• **The problem**
Please report each line of the data below that contains "should".

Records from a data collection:
----------

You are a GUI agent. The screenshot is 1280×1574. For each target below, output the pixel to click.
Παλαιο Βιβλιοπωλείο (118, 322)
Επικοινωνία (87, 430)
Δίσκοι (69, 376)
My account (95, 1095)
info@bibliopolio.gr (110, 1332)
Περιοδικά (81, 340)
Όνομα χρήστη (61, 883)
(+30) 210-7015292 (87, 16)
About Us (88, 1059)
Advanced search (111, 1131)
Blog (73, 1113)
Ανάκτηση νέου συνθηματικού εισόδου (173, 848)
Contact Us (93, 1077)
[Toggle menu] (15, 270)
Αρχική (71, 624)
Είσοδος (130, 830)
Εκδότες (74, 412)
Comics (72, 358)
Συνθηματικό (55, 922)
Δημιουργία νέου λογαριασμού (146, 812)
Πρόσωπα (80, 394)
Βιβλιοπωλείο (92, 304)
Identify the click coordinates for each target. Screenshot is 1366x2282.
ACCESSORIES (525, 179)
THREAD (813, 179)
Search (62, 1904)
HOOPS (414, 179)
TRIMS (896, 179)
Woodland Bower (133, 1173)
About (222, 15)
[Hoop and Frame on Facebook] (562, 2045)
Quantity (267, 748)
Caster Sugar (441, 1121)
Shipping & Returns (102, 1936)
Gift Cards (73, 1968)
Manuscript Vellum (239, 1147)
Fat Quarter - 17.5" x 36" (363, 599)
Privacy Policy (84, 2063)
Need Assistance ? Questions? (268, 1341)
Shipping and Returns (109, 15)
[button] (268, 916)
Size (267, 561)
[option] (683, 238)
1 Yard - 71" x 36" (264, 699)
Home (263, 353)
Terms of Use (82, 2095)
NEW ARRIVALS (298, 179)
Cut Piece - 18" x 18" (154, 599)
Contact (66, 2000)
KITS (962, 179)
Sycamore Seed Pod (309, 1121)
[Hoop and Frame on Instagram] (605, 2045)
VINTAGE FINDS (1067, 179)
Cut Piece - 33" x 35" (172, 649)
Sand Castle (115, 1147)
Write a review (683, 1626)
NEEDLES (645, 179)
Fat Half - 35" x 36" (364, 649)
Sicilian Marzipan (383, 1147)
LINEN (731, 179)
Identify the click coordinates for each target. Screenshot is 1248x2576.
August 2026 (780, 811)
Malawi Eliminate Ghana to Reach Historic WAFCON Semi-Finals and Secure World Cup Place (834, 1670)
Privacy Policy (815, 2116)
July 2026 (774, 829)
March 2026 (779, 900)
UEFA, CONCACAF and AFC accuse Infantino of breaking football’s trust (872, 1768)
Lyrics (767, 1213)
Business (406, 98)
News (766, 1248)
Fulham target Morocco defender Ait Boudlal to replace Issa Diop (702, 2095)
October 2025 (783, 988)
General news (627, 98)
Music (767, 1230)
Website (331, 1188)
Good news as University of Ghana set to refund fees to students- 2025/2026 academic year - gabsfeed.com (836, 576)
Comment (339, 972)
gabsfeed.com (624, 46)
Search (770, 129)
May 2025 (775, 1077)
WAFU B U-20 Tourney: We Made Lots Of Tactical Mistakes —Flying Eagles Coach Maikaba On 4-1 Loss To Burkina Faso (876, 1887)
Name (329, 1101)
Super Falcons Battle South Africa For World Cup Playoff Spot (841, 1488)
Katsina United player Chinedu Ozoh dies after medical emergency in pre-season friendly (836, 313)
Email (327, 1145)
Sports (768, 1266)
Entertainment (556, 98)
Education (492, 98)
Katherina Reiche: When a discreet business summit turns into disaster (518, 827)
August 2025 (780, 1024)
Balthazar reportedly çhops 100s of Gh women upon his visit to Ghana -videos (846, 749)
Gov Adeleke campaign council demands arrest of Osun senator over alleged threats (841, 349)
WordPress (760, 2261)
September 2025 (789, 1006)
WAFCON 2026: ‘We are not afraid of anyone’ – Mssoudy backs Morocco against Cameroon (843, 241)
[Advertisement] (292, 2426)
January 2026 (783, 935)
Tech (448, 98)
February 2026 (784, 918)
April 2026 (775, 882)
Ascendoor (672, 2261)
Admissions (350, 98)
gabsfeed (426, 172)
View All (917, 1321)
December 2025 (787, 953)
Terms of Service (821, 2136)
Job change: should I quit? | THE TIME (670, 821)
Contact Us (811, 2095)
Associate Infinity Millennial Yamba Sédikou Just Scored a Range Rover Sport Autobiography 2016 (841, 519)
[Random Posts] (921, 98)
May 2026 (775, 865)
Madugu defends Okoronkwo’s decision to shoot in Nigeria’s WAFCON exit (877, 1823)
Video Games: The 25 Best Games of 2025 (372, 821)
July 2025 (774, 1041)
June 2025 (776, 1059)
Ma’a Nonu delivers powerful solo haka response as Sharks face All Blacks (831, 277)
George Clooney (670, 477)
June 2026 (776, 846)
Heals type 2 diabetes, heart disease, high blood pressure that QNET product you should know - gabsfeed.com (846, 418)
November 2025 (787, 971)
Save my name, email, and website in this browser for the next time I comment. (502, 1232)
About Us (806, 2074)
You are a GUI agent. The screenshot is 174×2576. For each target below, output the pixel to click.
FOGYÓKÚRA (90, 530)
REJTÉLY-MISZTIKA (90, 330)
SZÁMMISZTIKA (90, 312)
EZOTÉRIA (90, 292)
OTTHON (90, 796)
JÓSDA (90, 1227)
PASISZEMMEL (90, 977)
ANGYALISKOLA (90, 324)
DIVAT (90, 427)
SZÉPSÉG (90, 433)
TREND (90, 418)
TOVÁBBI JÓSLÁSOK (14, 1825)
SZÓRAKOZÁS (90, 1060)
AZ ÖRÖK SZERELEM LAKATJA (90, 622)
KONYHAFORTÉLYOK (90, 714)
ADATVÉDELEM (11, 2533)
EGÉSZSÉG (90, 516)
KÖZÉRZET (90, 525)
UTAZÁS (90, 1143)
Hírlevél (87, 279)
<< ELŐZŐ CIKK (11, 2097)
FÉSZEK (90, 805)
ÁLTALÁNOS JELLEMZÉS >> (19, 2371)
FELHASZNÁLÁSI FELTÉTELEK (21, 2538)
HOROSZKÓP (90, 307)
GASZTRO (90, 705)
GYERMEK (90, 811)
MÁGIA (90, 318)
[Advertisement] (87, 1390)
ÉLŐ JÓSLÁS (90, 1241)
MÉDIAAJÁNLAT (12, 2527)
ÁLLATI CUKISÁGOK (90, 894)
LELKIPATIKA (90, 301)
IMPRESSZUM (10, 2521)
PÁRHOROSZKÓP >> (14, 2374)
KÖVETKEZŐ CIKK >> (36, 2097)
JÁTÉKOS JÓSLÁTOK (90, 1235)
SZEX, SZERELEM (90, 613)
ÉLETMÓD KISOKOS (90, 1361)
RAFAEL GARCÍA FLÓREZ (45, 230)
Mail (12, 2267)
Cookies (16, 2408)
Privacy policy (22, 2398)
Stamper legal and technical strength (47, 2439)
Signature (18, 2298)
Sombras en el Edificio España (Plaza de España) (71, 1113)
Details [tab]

----------

• **Reply to the task**
Job change: should I quit? | THE TIME (670, 821)
Heals type 2 diabetes, heart disease, high blood pressure that QNET product you should know - gabsfeed.com (846, 418)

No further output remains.